Unlike auditors, trustees and rating agencies, apart from newspaper clippings and street corner gossip, financial advisers generally cannot go behind the directors' statutory obligation. Henry says auditors, trustees and rating agencies have access to information that the public, which includes financial advisers may not see.
It all comes back to the integrity of the directors. Henry says auditors depend on the integrity of the directors, so do rating agencies, so do trustees and so do advisers who also rely on the auditor, the trustee and the rating agency.
"So investors and advisers are entitled to accept that the directors are complying with the Securities Act at the time they receive the prospectus."
So who should the investors sue to be reimbursed for their losses in failed securities?
Henry says investors should sue the people that breached the start of the good faith chain, namely the directors of the failed company. "Firstly, the directors are ultimately responsible. Secondly, the directors are likely to hold insurance policies that insure against losses caused by their negligence. The loss of the value of the company's security paper is a loss caused by their negligence and difficult to exclude."
Henry says the allegation of the investor's counsel will have to address the key issue, namely; is an investment adviser who relies on the statutory obligations of the directors to not mislead in the prospectus at the time of delivery of the document in breach of the duty of care owed to a client?
"It would, in my view, be perverse if the Courts held that an investment adviser who relied on the directors to have complied with the securities act continuous disclosure obligation was negligent."

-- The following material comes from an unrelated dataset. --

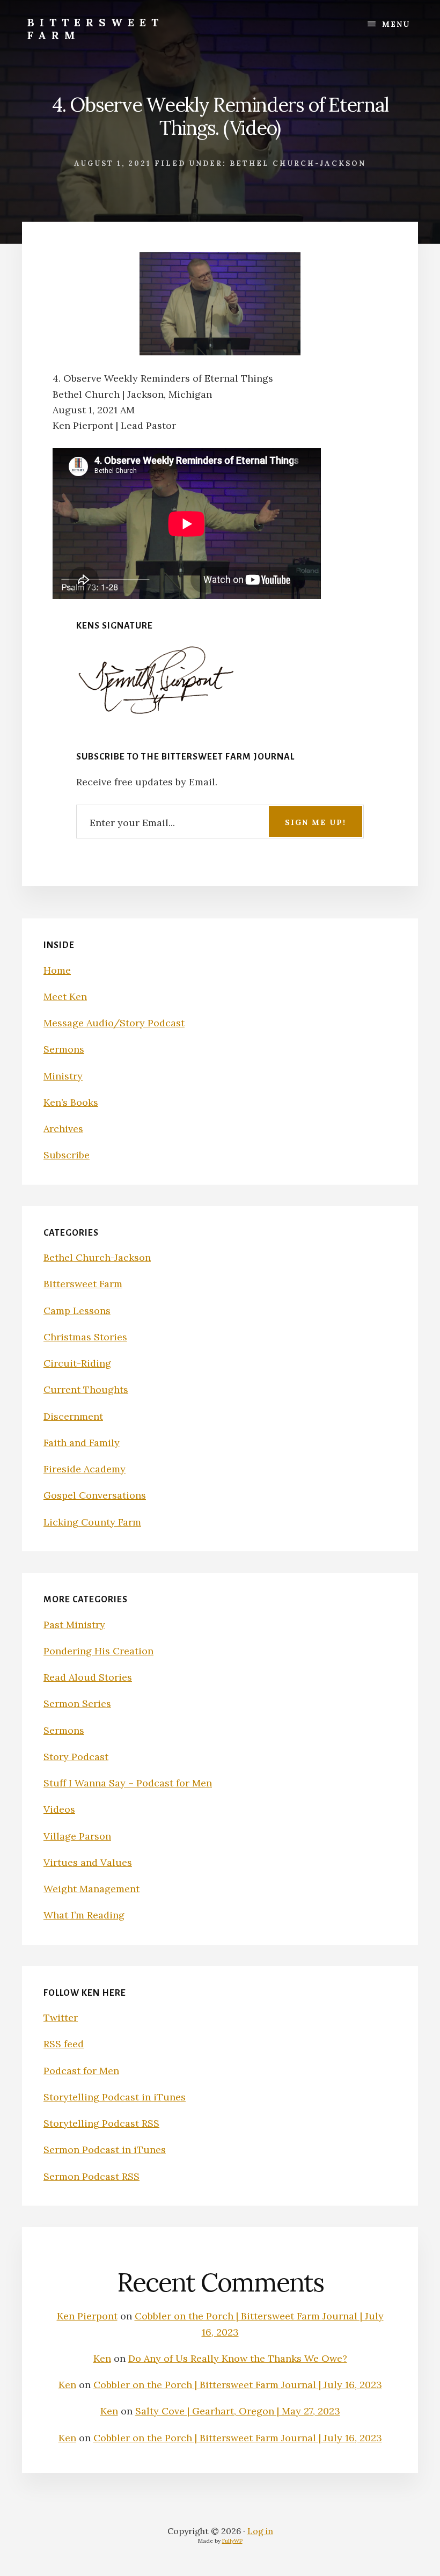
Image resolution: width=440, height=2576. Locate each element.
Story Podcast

In order to sue a financial adviser for losses arising from the investment in Bridgecorp, Henry says the investor's lawyer would need to prove that the financial adviser was aware that the directors of Bridgecorp was known to be misleading investors before the collapse.
"Hindsight admirals will abound, but in reality, their opinions need to accept both the law and accept the perceived integrity of the directors. Only then can they assert that the adviser in that factual mix was in breach of the care of duty."
Henry questions how any prudent financial advisers could have been aware before the collapse that the Bridgecorp directors were misleading investors. He says before the collapse of Bridgcorp, there would have been very few, if any, investment advisers that would have believed that Bruce Davidson, the chairman of Bridgecorp; an ex president of the ADLS, a senior partner in Minter Ellison, a distinguished solicitor of over 30 years experience, a man whose integrity was hitherto unblemished was as chairman of directors of Bridgecorp breaching the Securities Act by misleading the market when distributing the prospectus.
"To assert the prudent investment adviser, as part of the duty of care, would understand Bruce Davidson was not on top of what Bridgecorp was doing, without the benefit of hindsight, is preposterous," says Henry.
"The truth we now understand may be different. That is for the courts to decide, but no expert can dispute that right to the final moment Bridgecorp, which was under the stewardship of the Chairman and other directors, was not only continuing to distribute the latest prospectus but was asserting at every opportunity that it was financially sound."